Une décision illégale
De l’avis de nombreux juristes, cette décision est « illégale parce qu’une restriction aussi importante et aussi grave ne peut être apportée que par une loi. » Et de surcroît, cette loi doit être soumise au contrôle de la cour constitutionnelle. Un décret ne peut remettre en cause une liberté constitutionnellement garantie. C’est en cela que la décision est inconstitutionnelle et risque de contraindre les syndicats estudiantins à opérer dans la clandestinité, ce qui par ricochet renforcerait les mesures policières et les intimidations à leur encontre. Est-ce un piège consciemment tendu par le Gouvernement ?

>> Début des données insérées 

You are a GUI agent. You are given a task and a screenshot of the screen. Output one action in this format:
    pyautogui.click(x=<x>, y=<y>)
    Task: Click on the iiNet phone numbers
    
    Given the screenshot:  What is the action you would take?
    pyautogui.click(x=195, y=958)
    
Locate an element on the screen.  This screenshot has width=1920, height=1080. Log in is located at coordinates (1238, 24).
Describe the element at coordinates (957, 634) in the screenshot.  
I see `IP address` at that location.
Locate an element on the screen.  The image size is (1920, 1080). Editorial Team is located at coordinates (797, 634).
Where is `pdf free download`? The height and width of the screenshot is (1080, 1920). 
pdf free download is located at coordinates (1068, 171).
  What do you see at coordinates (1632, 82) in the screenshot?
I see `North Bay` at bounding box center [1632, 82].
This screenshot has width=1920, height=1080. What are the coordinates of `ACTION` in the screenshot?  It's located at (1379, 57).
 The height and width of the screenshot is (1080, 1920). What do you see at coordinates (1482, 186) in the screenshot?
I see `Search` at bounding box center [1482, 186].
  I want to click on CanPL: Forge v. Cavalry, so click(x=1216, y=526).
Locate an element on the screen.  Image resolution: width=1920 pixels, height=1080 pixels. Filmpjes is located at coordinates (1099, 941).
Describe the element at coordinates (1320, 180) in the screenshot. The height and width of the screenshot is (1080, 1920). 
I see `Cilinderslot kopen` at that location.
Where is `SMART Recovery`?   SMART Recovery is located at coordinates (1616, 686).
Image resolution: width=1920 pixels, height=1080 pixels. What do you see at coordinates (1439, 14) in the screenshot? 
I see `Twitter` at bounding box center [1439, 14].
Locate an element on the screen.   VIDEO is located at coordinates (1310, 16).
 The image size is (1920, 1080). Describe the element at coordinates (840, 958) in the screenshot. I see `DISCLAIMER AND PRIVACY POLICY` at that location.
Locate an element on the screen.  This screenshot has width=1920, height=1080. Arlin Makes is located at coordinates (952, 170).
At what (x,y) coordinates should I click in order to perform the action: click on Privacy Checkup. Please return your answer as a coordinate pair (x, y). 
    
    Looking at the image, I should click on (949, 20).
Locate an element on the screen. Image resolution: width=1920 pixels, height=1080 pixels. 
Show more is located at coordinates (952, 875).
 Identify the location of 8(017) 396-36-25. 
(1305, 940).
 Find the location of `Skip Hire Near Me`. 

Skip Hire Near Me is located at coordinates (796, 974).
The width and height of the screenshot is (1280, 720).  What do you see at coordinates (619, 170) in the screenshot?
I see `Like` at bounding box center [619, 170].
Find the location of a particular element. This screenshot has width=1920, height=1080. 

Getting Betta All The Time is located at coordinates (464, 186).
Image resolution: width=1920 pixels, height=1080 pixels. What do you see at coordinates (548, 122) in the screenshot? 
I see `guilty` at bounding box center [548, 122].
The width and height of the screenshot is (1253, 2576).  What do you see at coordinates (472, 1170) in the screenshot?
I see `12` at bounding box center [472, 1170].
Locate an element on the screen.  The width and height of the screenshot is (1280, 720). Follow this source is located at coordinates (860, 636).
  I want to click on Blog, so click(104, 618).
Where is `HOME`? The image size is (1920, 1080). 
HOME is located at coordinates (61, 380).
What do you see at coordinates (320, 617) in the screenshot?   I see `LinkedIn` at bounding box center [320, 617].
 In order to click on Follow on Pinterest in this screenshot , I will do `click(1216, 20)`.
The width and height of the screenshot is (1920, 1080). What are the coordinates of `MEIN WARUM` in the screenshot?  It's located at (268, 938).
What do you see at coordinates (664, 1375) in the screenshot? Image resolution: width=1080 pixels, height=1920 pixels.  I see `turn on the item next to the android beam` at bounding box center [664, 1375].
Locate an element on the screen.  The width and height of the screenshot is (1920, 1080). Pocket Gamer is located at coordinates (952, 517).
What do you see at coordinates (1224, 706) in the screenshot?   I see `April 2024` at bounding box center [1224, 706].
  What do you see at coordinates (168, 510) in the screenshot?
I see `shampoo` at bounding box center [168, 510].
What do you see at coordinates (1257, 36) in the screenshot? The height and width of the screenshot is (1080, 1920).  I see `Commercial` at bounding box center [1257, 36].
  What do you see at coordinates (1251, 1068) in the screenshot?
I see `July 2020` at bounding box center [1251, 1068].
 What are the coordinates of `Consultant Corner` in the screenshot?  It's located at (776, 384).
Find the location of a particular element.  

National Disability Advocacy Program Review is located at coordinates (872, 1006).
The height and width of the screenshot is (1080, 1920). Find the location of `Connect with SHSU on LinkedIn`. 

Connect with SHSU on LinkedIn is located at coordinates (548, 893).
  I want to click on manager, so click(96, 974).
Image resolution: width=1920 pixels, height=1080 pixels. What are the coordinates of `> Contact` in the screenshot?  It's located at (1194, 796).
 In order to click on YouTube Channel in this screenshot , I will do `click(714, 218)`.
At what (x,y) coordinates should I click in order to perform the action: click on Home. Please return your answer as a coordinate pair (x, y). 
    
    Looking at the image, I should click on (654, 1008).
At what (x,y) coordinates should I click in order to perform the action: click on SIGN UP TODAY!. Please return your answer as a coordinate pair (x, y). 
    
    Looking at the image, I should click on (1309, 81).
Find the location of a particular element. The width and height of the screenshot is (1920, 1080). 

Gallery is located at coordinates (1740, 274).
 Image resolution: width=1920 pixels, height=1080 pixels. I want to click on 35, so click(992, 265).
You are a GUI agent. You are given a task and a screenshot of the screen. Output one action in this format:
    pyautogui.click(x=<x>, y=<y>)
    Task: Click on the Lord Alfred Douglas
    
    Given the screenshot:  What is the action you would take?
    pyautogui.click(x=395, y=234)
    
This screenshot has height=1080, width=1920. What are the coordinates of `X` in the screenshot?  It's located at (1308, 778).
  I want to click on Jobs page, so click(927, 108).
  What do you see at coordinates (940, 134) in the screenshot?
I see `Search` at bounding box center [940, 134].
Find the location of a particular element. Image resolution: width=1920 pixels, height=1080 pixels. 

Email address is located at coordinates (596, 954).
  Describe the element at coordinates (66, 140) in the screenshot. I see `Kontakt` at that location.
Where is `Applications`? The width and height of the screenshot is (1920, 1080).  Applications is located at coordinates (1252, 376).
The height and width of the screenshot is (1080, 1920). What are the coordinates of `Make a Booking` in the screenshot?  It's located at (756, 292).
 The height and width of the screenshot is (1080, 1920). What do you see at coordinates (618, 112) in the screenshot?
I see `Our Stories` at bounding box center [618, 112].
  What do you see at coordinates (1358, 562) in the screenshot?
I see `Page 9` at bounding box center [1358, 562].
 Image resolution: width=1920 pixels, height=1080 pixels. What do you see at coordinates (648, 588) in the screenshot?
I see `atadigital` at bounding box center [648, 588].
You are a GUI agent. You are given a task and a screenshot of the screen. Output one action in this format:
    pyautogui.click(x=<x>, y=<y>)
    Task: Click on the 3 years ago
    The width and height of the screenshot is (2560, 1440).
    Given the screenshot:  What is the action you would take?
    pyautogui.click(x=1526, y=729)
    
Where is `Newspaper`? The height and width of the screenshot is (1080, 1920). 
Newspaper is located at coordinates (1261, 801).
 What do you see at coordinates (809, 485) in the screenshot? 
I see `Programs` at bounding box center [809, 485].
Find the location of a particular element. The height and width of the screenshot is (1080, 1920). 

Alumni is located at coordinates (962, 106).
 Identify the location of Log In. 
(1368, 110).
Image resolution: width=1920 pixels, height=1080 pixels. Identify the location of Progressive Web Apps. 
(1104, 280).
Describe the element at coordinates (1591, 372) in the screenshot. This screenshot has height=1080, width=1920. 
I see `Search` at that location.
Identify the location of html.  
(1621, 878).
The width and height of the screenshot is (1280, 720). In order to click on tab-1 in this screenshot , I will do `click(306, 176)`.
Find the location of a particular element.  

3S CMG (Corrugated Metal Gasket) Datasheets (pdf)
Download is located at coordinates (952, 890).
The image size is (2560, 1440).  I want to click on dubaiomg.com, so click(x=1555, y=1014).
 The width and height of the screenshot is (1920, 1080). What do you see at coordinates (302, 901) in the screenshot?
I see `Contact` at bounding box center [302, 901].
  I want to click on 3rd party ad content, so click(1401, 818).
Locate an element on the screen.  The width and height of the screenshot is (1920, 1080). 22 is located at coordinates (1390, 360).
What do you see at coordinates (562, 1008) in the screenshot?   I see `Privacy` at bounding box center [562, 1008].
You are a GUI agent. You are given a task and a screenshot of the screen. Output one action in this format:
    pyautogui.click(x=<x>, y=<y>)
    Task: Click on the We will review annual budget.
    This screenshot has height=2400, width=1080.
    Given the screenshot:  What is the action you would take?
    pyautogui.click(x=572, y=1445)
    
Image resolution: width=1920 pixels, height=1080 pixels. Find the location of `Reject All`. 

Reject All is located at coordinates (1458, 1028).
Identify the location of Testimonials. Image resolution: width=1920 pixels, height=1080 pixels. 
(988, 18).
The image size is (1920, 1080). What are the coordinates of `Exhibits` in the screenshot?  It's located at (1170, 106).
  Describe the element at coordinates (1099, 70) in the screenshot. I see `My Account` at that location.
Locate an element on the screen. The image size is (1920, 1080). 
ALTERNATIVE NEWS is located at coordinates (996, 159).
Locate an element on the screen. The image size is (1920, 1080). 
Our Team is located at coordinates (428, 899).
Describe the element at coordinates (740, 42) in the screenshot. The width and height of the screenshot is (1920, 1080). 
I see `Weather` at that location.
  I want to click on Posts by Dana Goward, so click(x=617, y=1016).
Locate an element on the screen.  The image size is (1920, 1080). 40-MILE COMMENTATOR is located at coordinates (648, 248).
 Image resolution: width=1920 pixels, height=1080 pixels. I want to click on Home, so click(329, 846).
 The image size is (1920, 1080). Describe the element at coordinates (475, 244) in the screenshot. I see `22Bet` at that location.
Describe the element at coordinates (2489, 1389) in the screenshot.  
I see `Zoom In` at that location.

Dans tous les cas de figure, les étudiants peuvent l’éviter en empruntant contrairement aux gouvernants, les voies légales de recours. Ils peuvent à cet effet saisir la juridiction compétente : soit, la Cour Constitutionnelle soit, la chambre administrative de la Cour suprême. Cependant, ils doivent espérer que la politique ne l’emporte pas sur le droit. Dans le cas contraire, il serait regrettable que ceux qui sont au pouvoir aujourd’hui ne fassent obstacle sur le chemin qu’ils ont eux-mêmes emprunté pour atteindre l’hégémonie.
Kassim HASSANI, journaliste béninois
Article publié en collaboration avec Libre Afrique.